Return all entries verbatim; skip any pictures.
━━━━━━━━
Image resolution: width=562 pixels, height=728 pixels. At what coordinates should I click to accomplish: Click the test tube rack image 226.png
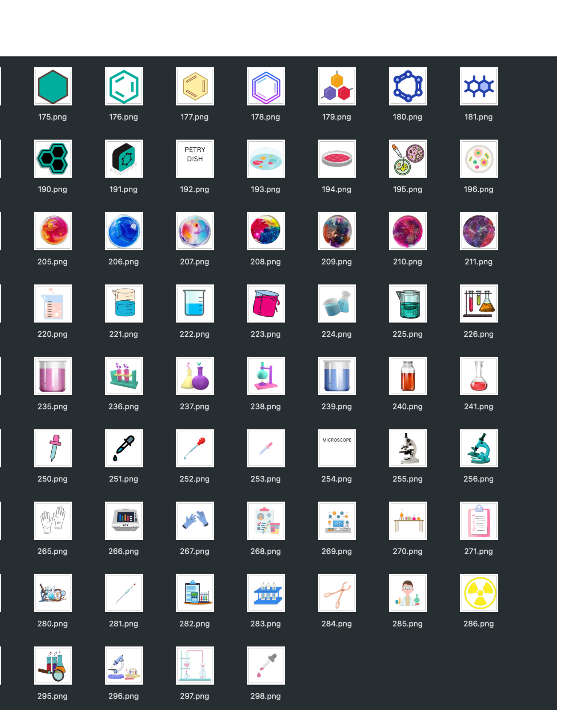point(478,304)
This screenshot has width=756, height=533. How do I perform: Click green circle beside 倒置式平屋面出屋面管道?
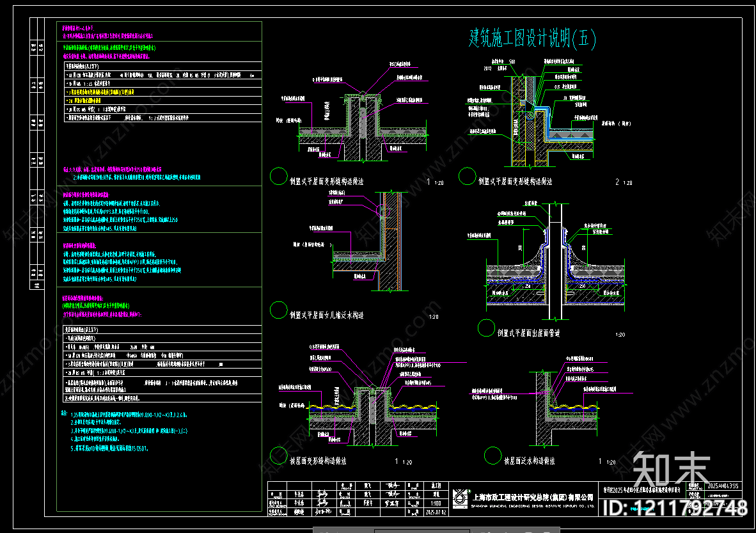pos(487,329)
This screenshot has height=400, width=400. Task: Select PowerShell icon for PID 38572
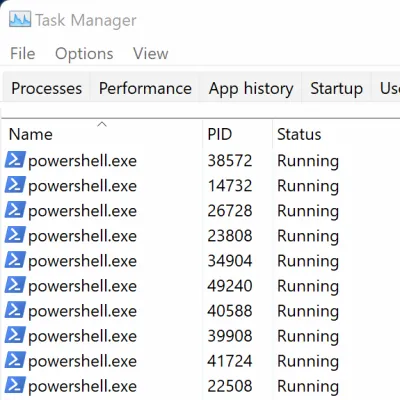pyautogui.click(x=15, y=160)
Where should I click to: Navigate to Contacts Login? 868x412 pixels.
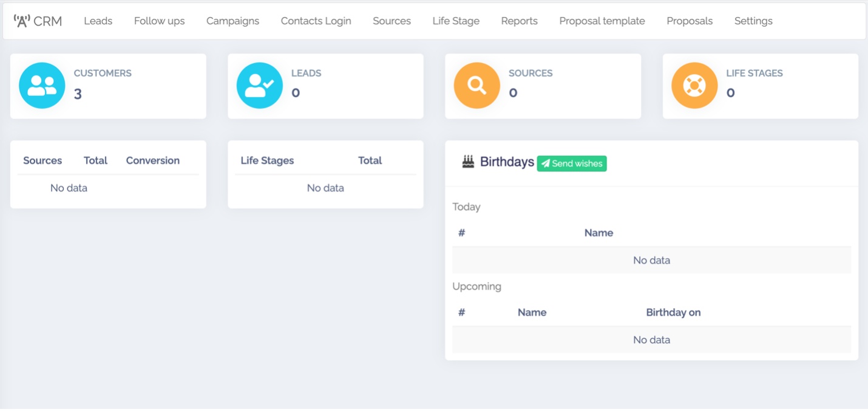(x=316, y=21)
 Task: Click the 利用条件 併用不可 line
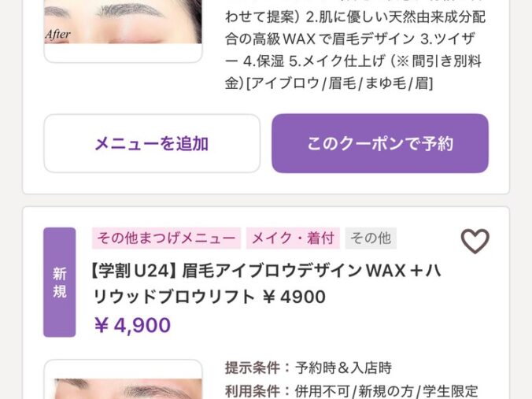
━━━━━━━━
## RESULT FOR THIS TASK
Image resolution: width=562 pixels, height=728 pixels. At what coordinates should I click to accomplish: Click the test tube rack image 226.png
point(478,304)
This screenshot has width=756, height=533. How do I perform: Click green circle beside 倒置式平屋面出屋面管道?
pos(487,329)
This screenshot has height=400, width=400. Task: Select PowerShell icon for PID 38572
pyautogui.click(x=15, y=160)
Where should I click to: Navigate to Contacts Login? 868x412 pixels.
(x=316, y=21)
 Task: Click the 利用条件 併用不可 line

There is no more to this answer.